Biological Sciences | Simulation, Data, Learning
Using Genome-Scaling Language Models to Reveal SARS-CoV-2 Evolutionary Dynamics
A research team led by Argonne National Laboratory scientists developed large-language models (LLMs)—models classically used to summarize, translate, and predict words in text—that can track virus evolution and mutation, and applied their work to SARS-CoV-2.
Challenge
Instead of reacting to viral mutations to subsequently identify variants of concern (VOCs), artificial intelligence (AI) and machine learning (ML) techniques can leverage deep sequencing data to identify mutations in viral proteins and characterize evolutionary patterns that help predict and describe future VOCs, potentially thereby transforming real-time pandemic monitoring. However, obtaining high-quality, global-scale genome datasets can be difficult. While sequence-based feature-extraction techniques followed by traditional ML approaches have demonstrated promise in the early identification of VOCs, they remain limited to sequence signatures of regions of interests in the genome. In this project, the researchers used LLMs in natural language processing tasks to develop global-scale, whole-genome surveillance tools, enabling them to characterize the evolutionary dynamics of SARS-CoV-2 while reconstructing the emergence of its variants.
Approach
The researchers relied on Argonne resources that included the Polaris supercomputer and Cerebras CS-2 AI platform. Utilizing 560 Polaris nodes—each of which includes four GPUs—helped the team scale their end-to-end workflow across the system in such a way that they were able to leverage the entire machine’s power to tackle complex calculations. The Cerebras platform enabled accelerated computation without compromises to accuracy.
Results
Through their efforts, the researchers generated the first genome-scale language model (GenSLM), enabling gene analysis as well as rapid identification of variants of VOCs.
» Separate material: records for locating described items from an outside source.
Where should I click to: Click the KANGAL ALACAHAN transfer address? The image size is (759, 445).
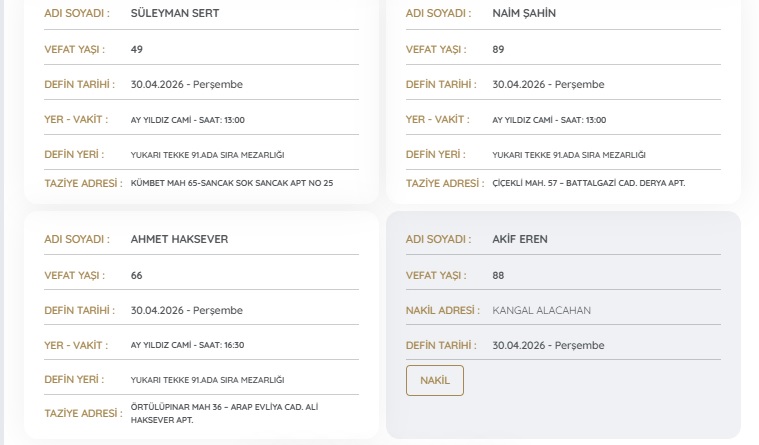pyautogui.click(x=541, y=310)
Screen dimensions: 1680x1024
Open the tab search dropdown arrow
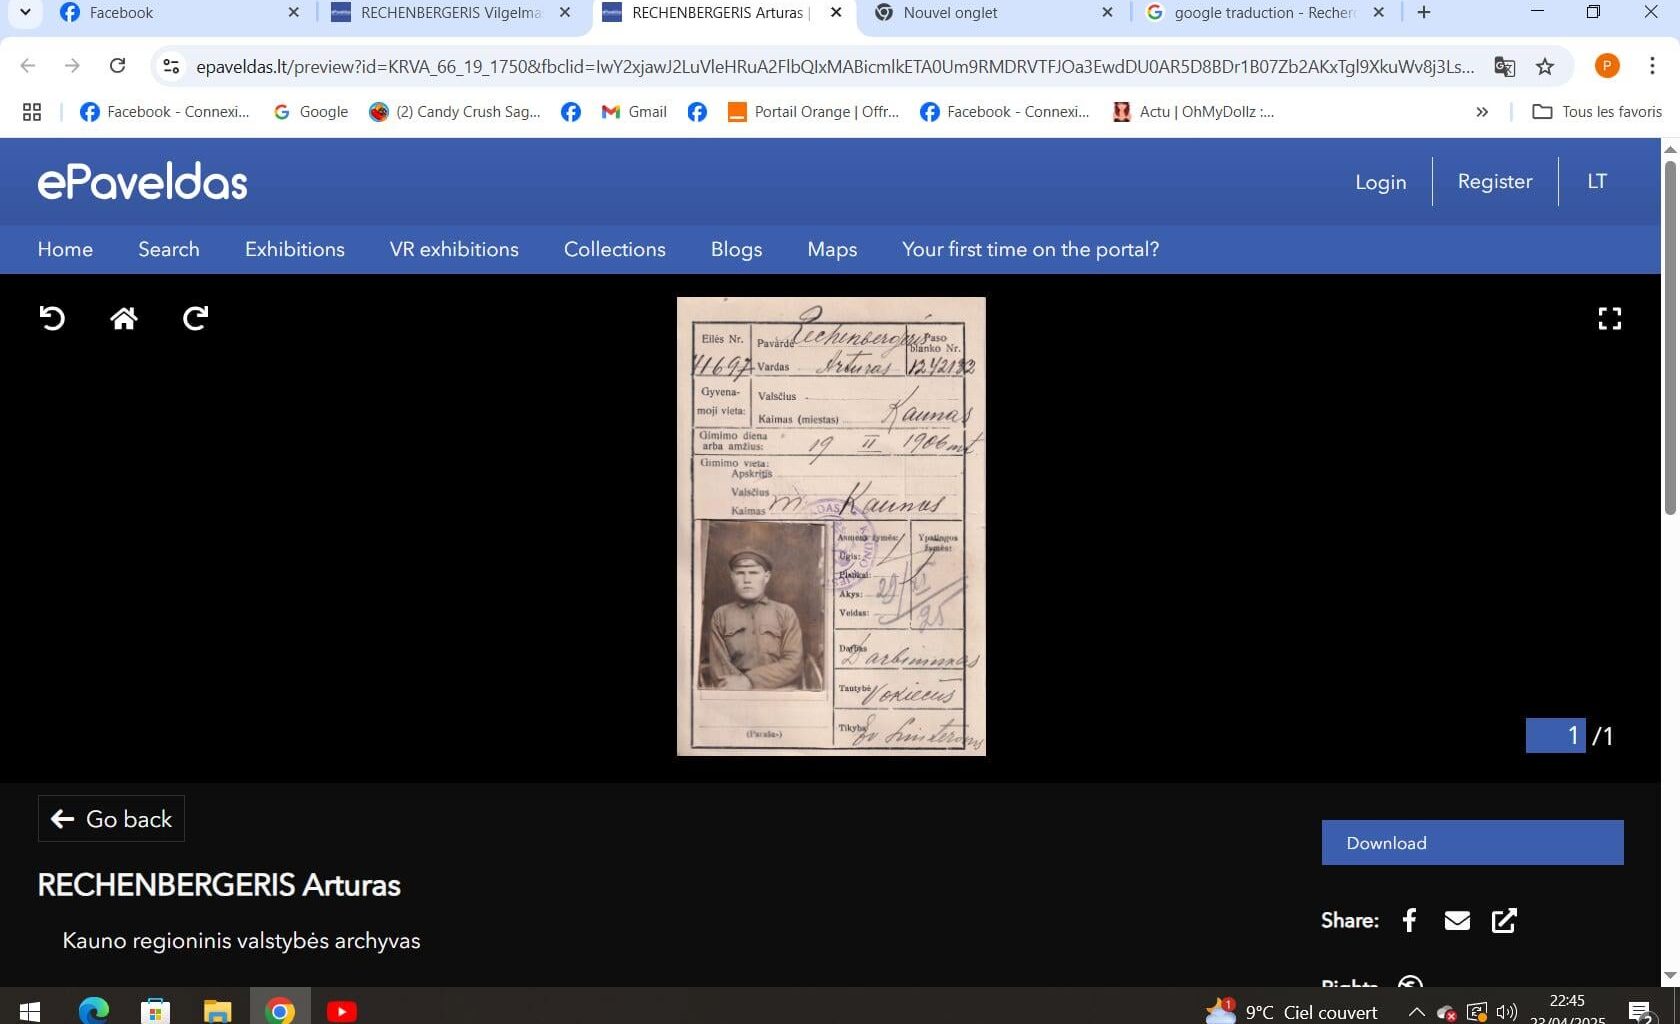[x=25, y=13]
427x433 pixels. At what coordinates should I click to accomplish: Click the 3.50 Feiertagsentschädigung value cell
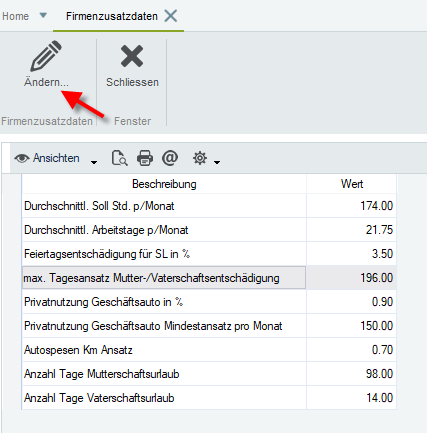point(352,254)
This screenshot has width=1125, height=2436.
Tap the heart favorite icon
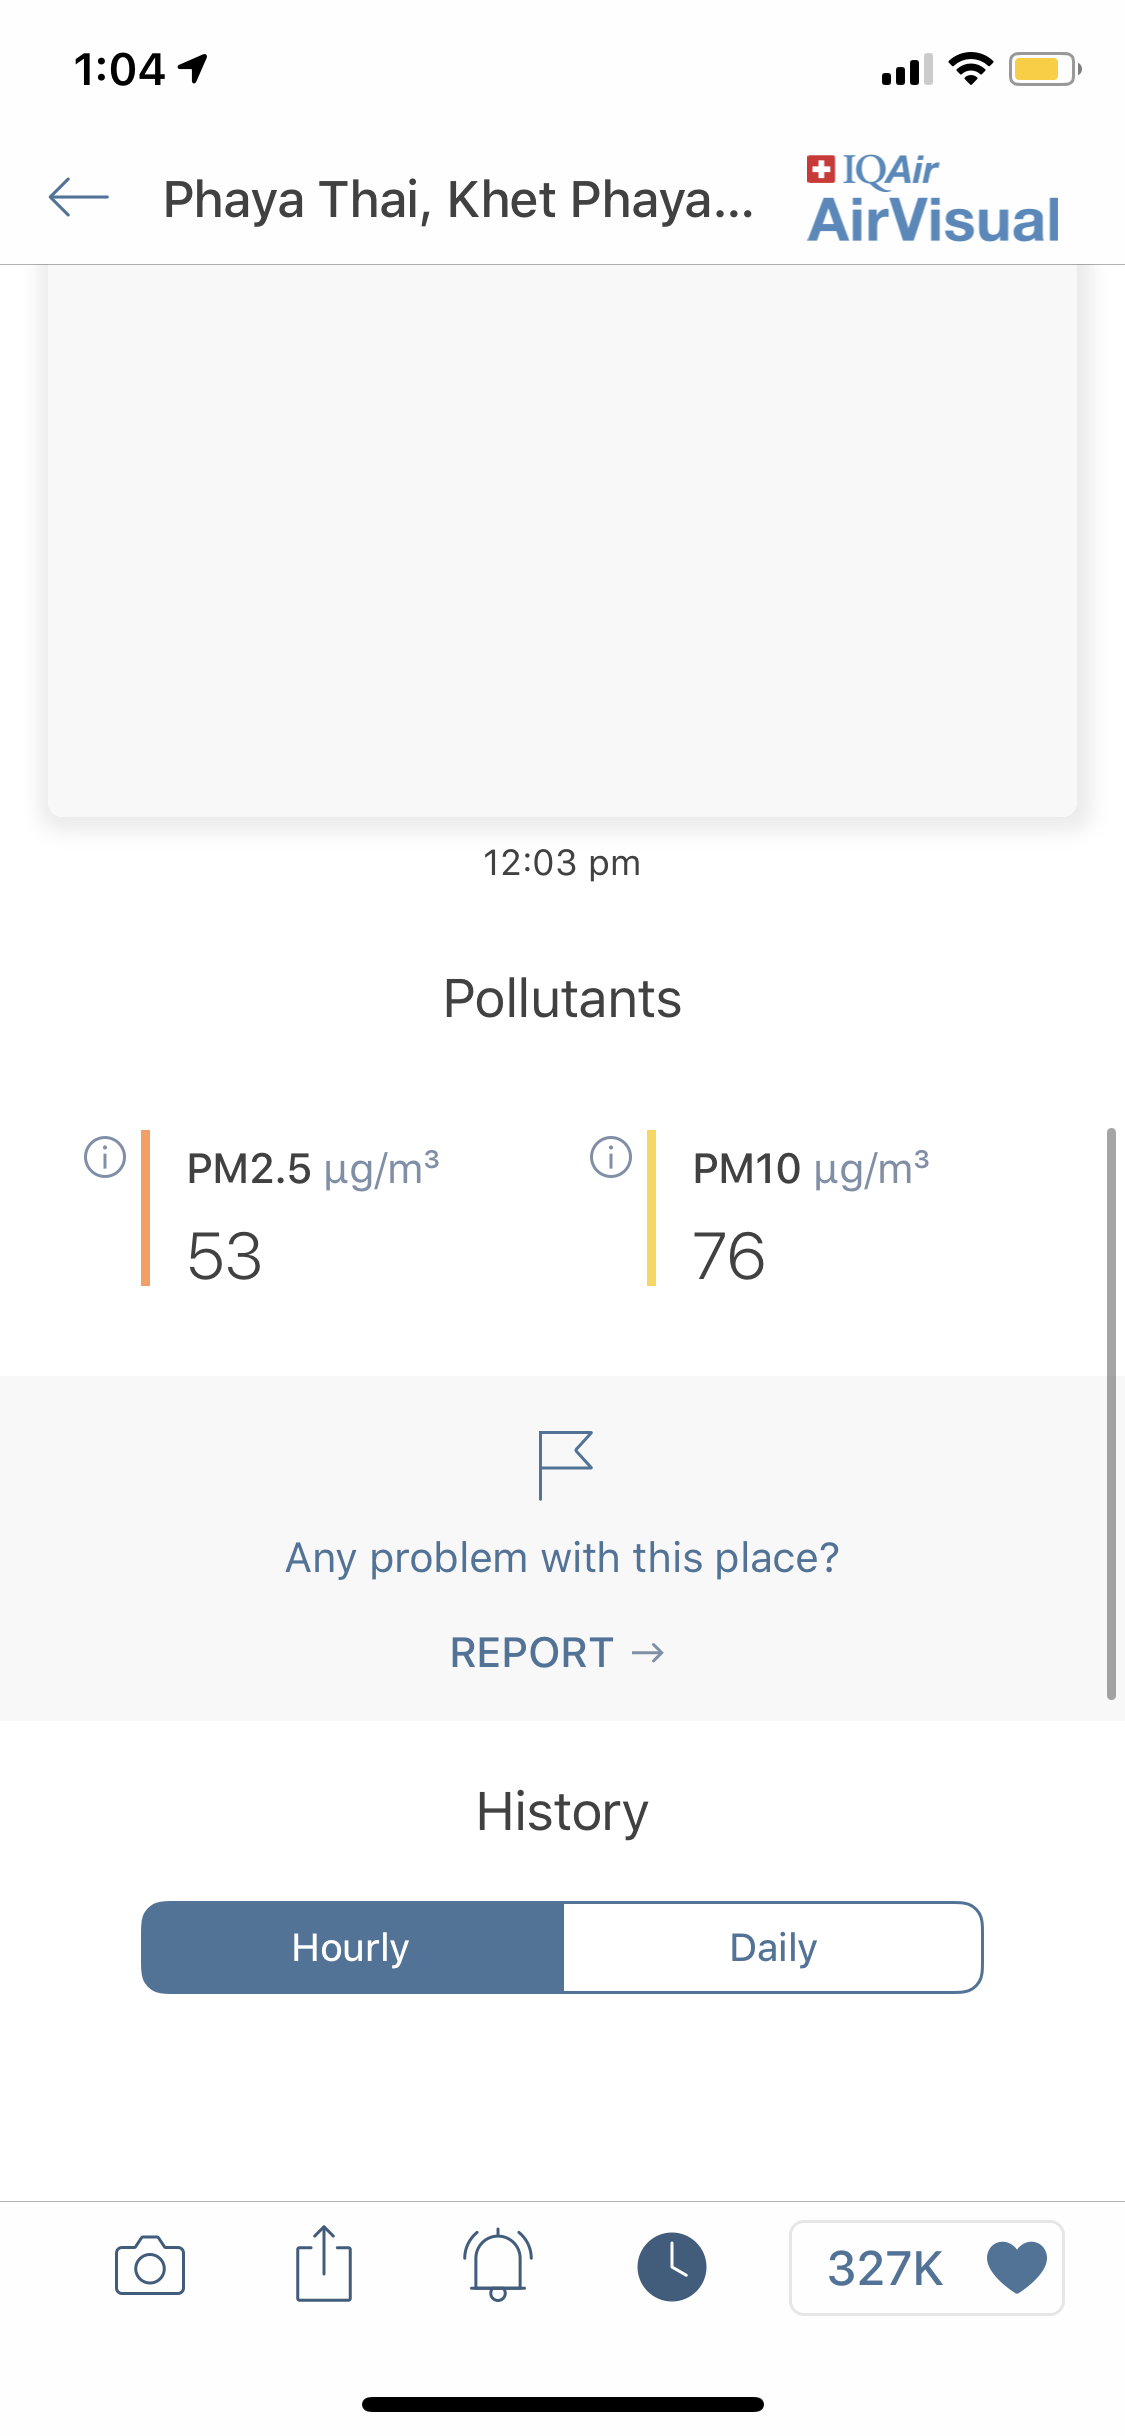[x=1016, y=2267]
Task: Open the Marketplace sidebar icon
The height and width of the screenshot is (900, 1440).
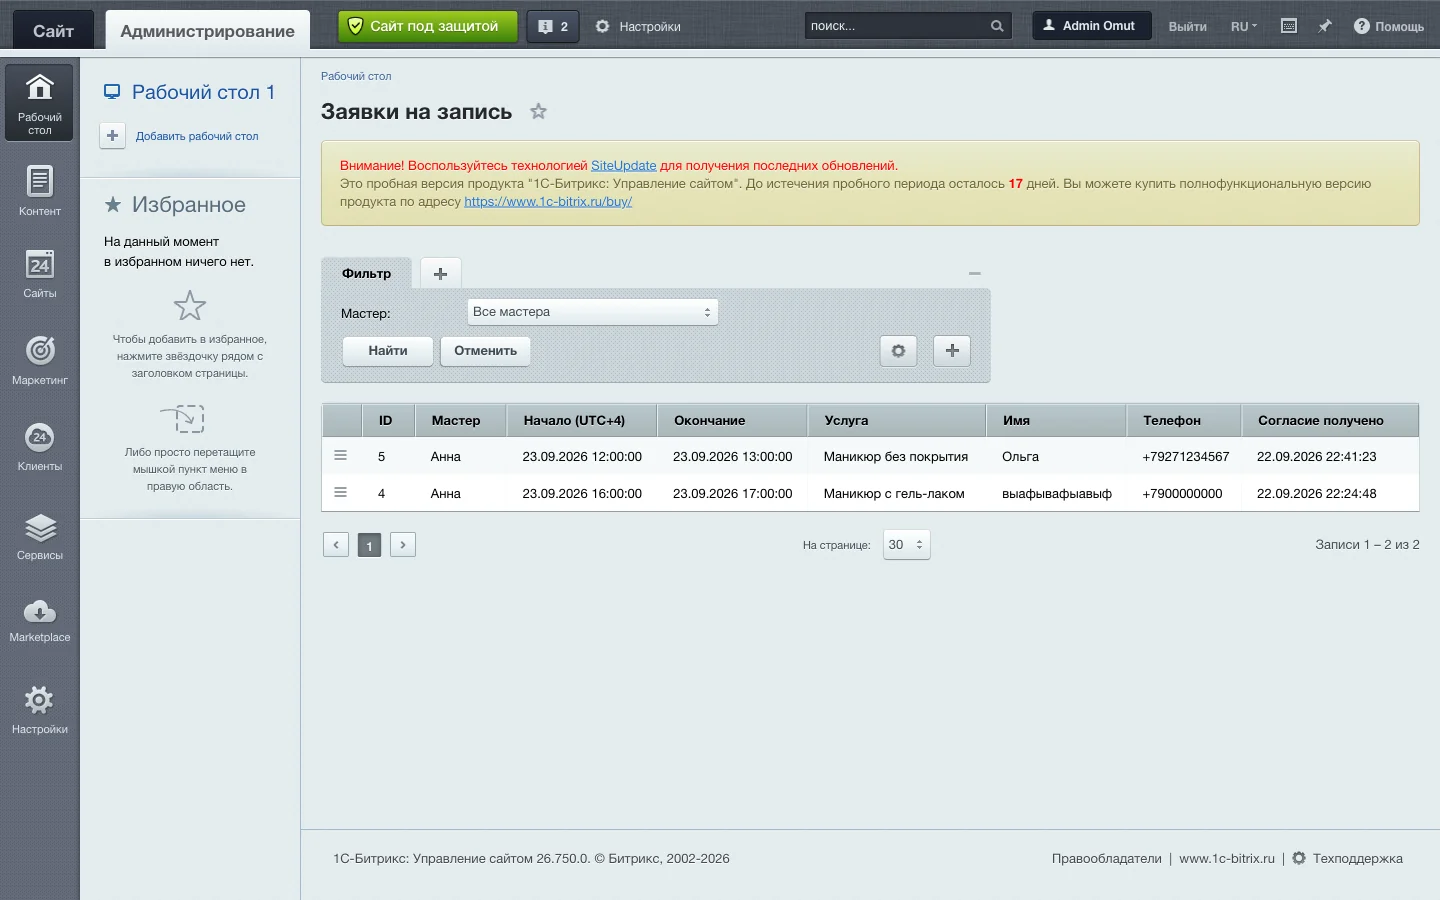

GenSLM is the first whole genome-scale foundation model that can be altered and applied to other prediction tasks similar to VOC identification.
Impact
This Gordon Bell Special Prize-winning work has the potential to lay the groundwork for a future pandemic observatory, enabling public health officials to respond quickly to virus variants, while also leading to protein-engineering applications or even the modeling of entire organisms.